Dixon drives for Johansson Motorsports, the 1998 Rookie of the Year winning team with Guy Smith. Smith has moved to Forsythe Championship Racing this year, but his spot at Johansson has been filled by another Englishman, Ben Collins (Hays Home Delivery Services/Diagem Lola). A fifth-place finish at Nazareth is the best showing of the year for Collins.
Smith, who drives the Swift Caravans Lola, scored a seasons best second place finish at Chicago one race ago, but his season has largely been a disappointment. The only other top showing was a third-place finish at Portland.
Defending Laguna Seca winner Didier Andre (Motorola/Playstation Lola) was another pre-season favorite for the title who struggled in 1999. His best finish was a third place at Toronto with PacWest Racing Group, but a string of virtually every type of bad luck racing can offer prevented a title bid. His new teammate at PacWest is his countryman Boris Derichebourg (CFF/Motorola/PacWest Lola), a 21-year-old Formula 3000 veteran who debuted at Detroit. Derichebourg was also entered at Chicago but missed the race after a practice accident. Laguna Seca will be his second Indy Lights race and first on this track.
Another driver debuting at Monterey is Luis Diaz who will run a third Team Mexico Quaker Herdez entry alongside Higgins and Dominguez this weekend. Diaz, 22, has a variety of open-wheel racing experience in his home country including Formula 3 and Formula Reynard.
In total, three drivers from Mexico will be in action at Laguna Seca. Rookies Dominguez and Diaz will be joined by veteran Rodolfo Lavin. (Corona/Modelo Lola).

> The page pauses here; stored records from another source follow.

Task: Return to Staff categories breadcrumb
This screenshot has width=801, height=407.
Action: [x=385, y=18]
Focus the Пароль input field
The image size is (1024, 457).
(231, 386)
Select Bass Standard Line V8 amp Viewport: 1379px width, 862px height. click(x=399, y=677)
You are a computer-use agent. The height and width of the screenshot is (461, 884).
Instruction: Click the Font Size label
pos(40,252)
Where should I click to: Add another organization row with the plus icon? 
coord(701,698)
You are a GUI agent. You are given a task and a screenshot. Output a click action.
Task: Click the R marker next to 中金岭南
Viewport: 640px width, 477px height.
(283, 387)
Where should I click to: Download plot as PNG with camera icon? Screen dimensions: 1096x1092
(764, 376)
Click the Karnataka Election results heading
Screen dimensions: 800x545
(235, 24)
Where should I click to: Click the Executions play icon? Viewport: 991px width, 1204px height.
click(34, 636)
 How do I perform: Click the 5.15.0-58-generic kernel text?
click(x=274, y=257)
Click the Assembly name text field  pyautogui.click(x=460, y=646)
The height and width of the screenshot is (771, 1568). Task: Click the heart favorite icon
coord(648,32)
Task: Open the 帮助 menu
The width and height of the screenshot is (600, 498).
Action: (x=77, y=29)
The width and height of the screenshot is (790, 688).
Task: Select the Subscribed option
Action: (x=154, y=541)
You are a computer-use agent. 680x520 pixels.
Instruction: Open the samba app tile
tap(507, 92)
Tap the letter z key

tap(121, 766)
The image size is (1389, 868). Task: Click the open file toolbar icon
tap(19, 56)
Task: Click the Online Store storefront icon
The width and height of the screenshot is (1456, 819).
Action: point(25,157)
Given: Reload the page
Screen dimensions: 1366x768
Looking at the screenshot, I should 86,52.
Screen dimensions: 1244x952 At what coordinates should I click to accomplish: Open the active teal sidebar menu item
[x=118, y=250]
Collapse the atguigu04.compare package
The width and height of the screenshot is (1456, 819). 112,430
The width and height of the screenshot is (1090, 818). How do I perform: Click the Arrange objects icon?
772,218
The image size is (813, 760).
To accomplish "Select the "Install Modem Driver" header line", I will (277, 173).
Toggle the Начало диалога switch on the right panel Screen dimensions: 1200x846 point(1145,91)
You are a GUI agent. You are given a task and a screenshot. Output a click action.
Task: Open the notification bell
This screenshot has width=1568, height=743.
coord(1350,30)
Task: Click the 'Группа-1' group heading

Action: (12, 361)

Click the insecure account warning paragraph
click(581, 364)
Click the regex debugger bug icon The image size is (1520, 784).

The third championship that could be decided this weekend is the Indy Lights Nations Cup. Brazil (125 points) and Spain (124 points) are separated by only a point but the U.S. leads the standings with 134 points. Sole Spaniard Servia and Brazilians Giaffone and Dare have withstood challenges from six full-time Yankees which includes Mears, the Boss brothers, David Pook (Sage & Clay/Quickline Lola) and rookies Cory Witherill (WSA Health Care Lola) and Chris Menninga (Mi-Jack/Cambridge Health Lola).